“We are more united and have far more in common with each other, than things that which divides us.”

These words were spoken by UK MP Jo Cox in her maiden speech to Parliament in 2015. One year later she was murdered and her words went viral.

From the other end of spectrum consider the delusional and divisive comments of the President of the US on the night of 2020 Presidential election trashing the US electoral system in the eyes of the world.

We are currently living in troubled times where:

  • Experts are denigrated and ignorance, bias and prejudice is celebrated;
  • Intelligent discussion and agreement to disagree and respect for other shades of opinion are denied in the current cancel culture;
  • Public debate is hijacked and taken over by group think and mob rule.
  • Woke thinking takes precedence over reasoned debate;
  • Virtue signally takes precedence over private philanthropy.

And yet most of the time, in most circumstances, people are the same.

# More In Common And The Narcissism of Minor Differences

So why is there so much antipathy and hostility between people who are in many ways quite similar?

We seem to take our common humanity for granted and instead obsess over subtle divergences in culture, character and points of view as if they are the end of the world.

Freud called this phenomenon “the narcissism of the slight difference.”

He argued-long before we understood what cognitive biases were-that the small differences between us are magnified in our minds and thus drown out our similarities.

According to Freud the reason for this is the desire for distinct identity. Thus if we can identify and magnify small points of difference these become differentiators.

Thus the more we realise how much we have in common with other people the ego resists the feeling that we are not that special after all.

To protect our sense of self and keep this dissonance at bay, the ego constantly seeks to construct and reinforce its identity by artificially inflating the significance of these small differences.

Add social media to the mix and the narcissism of the slight difference is subject to a major multiplier effect. So given that our minds are programmed by our egos to disparage similarities and amplify slight differences the internet gives us endless more small differences to spot and react to.

# Similarities Between Groups of People Are Large and Important

I recently read an important piece of research that, unlike most studies which focus on differences, took a very large dataset and calculated the similarities between populations.

The study took a large international survey of 86,272 people and categorized them by age, gender, education, nationality, education, and religion.

The survey asked them all questions to gauge their values around 22 different topics (trust in science, the importance of education, morality, etc.)

The researchers then cross-analyzed the data in every way they could to determine which groups of people around the world are the most similar and dissimilar.

In all, they ran over 168,000 comparisons and found that, on average, people’s values were 93.3% the same.

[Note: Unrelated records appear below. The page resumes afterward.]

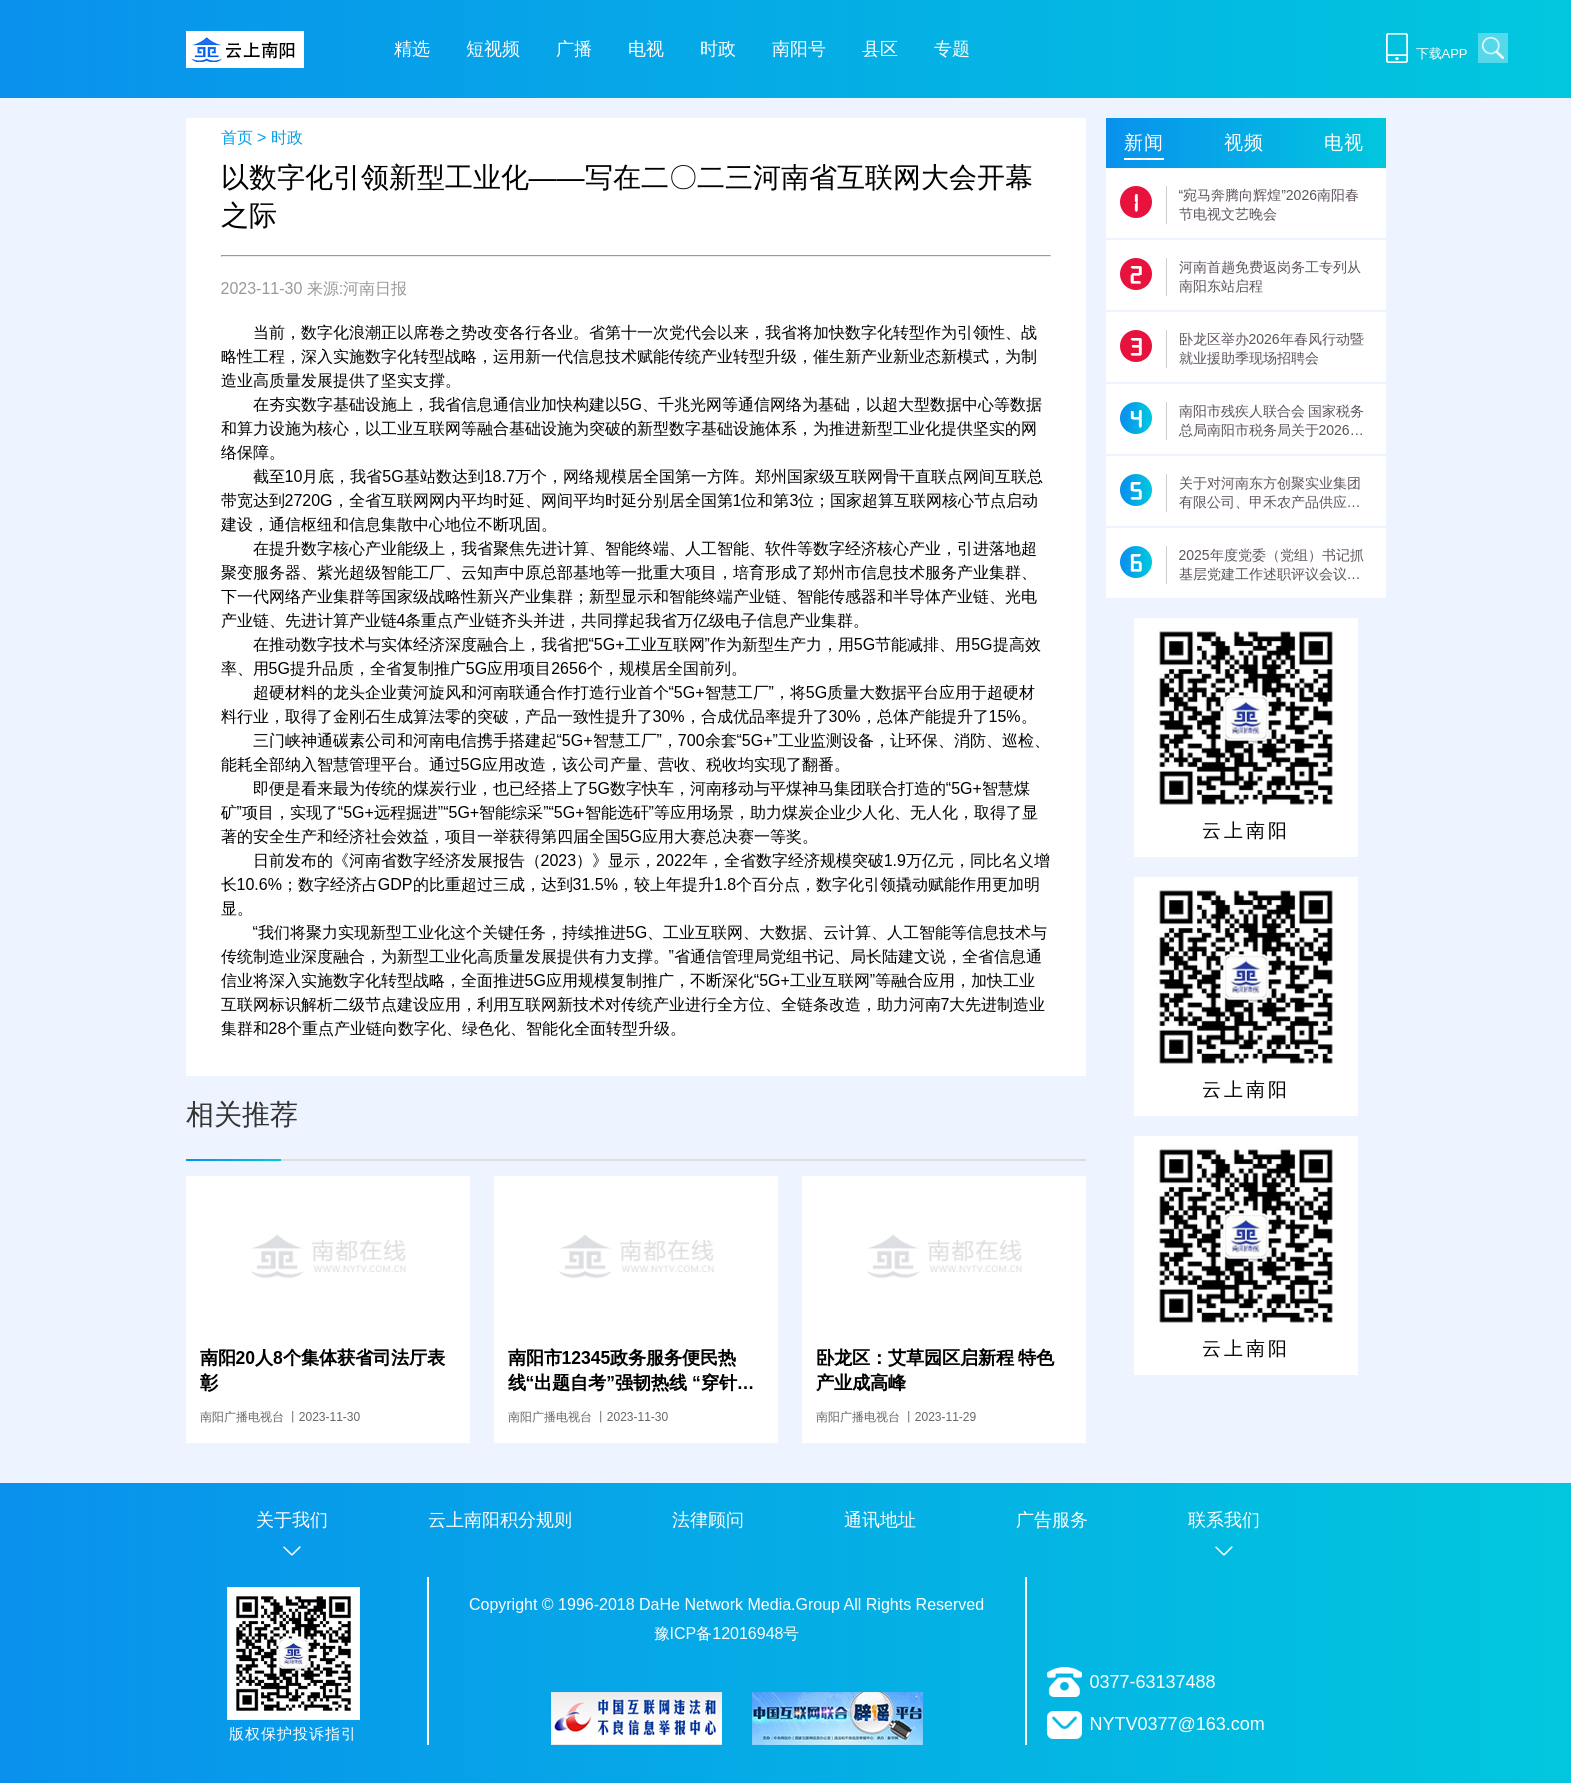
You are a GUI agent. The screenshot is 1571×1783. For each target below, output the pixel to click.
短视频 (493, 49)
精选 (412, 49)
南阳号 (799, 49)
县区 (880, 49)
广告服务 (1052, 1520)
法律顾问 (708, 1520)
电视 (646, 49)
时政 (718, 49)
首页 (237, 137)
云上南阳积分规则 (500, 1520)
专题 (952, 49)
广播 (574, 49)
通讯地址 (880, 1520)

Of all of the comparisons, only 0.66% of them produced results where populations were more dissimilar in their values than they were similar

# A Personal Perspective

My view is quite simple:

Why don’t we focus on that which we want in a positive way and drop the negativity bias?

A focus on difference is a focus on negativity and its effect is to divide.

A focus on common interest is holistic and its effect is to unite

What you focus on grows.

A focus on difference magnifies division.

A focus on common interest magnifies unity

So my question to all those who are championing any cause or point of view is this: Are you focused on the positives, on what you DO want to happen and thus on unity?

Or, are you focused on the negative, on what you DON’T want to see happen and thus on division?

Wouldn’t it be wonderful to see the activist group “Black Lives Matter” focusing on what they do want rather than what they don’t want?

So rather than focusing on instances of white police officers behaving badly towards black suspects they focused on what they do want which is instances where white police officers act with civility and decency to black suspects?

Imagine a video going viral showing a white police officer behaving in a kindly, helpful and supportive way towards a black person?

Wouldn’t it be wonderful if the “Me Too” movement celebrated the lives and actions of prominent male producers who have acted with kindness and decency and shown courteous support to actresses?

Wouldn’t it be wonderful if the leading protagonists of the various causes espoused by “wokeness” focused on the positive examples of people and organisations who do behave in alignment with the causes they espouse.

In my view the fastest and most effective way to realise that we have more in common is to ensure that:

  1. Your point of focus is positive
  2. Your point of focus is on uniting people.